### Article
• • • • • • •

# loaches vs dwarf cichlids



## pleco_cory_fan (Oct 2, 2006)

Lupin and me are having a little debate to see which ones are better and we were just wondering which ones you guys like more so what your choice?


----------



## Gump (Oct 26, 2006)

Easy for me.


----------



## Amphitrite (Sep 8, 2006)

Sorry - I can't vote. I love both!


----------



## The-Wolf (Mar 15, 2007)

I'm with Lupin
got to be loaches, such a diverse group of fish and owning every species of loach probably won't be possible in anyone lifespan, the same can't be said for the very small group of dwarf cichlids.


----------



## leifthebunny (Mar 13, 2007)

I'm for dwarf cichlids. They are touchier, but prettier.


----------



## Lupin (Aug 2, 2006)

kateyoup said:


> Sorry - I can't vote. I love both!


Which ones did you keep?:wink2: Vote for loachies!!!


----------



## lioness501 (Jan 9, 2007)

im with loaches, i have 4 kuhlis and 2 horse faced, i think they r amazing!tho the cichlids r pretty too


----------



## Daz (Sep 20, 2006)

Cics, Cics, Cics, Cics, Cics, Cics, Cics, Cics, Cics, Cics, Cics, Cics, Cics, Cics, Cics, Cics, Cics, Cics, Cics, Cics, Cics, Cics, Cics, Cics, Cics, Cics, Cics, Cics, Cics, Cics, Cics, Cics, Cics, Cics, Cics, Cics, Cics, Cics, Cics, Cics, Cics, Cics, Cics, Cics, Cics, Cics, Cics, Cics.

I think you get the idea! :wink:


----------

• • • • • • •

### Stored data
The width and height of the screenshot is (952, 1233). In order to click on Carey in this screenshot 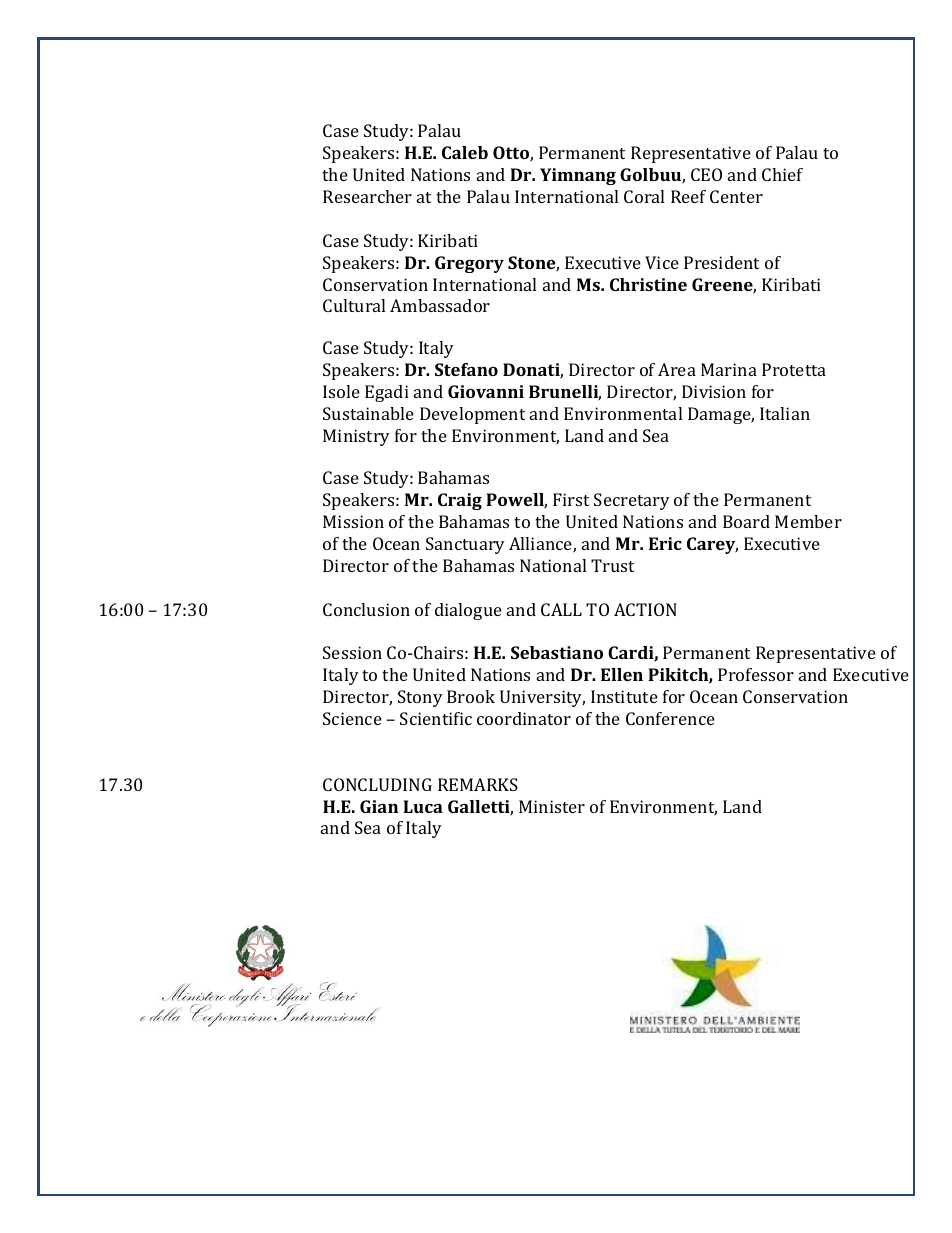, I will do `click(712, 545)`.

• • • • • • •

### What you need to do
A. Rewrite lioness501's post in the thread, the one starting "im with loaches, i have 4 kuhlis", as a short bulleted list that keeps its main facts.
B. Transcribe the thread word for word from "## lioness501 (Jan" up to and including "Cics, Cics, Cics.".
C. In the thread, what does leifthebunny say dwarf cichlids are like?

### Answers for this exercise
A.
- Prefers loaches
- Keeps 4 kuhlis and 2 horse faced loaches
- Thinks loaches are amazing
- Finds cichlids pretty too

B.
## lioness501 (Jan 9, 2007)

im with loaches, i have 4 kuhlis and 2 horse faced, i think they r amazing!tho the cichlids r pretty too


----------



## Daz (Sep 20, 2006)

Cics, Cics, Cics, Cics, Cics, Cics, Cics, Cics, Cics, Cics, Cics, Cics, Cics, Cics, Cics, Cics, Cics, Cics, Cics, Cics, Cics, Cics, Cics, Cics, Cics, Cics, Cics, Cics, Cics, Cics, Cics, Cics, Cics, Cics, Cics, Cics, Cics, Cics, Cics, Cics, Cics, Cics, Cics, Cics, Cics, Cics, Cics, Cics.

C. They are touchier, but prettier.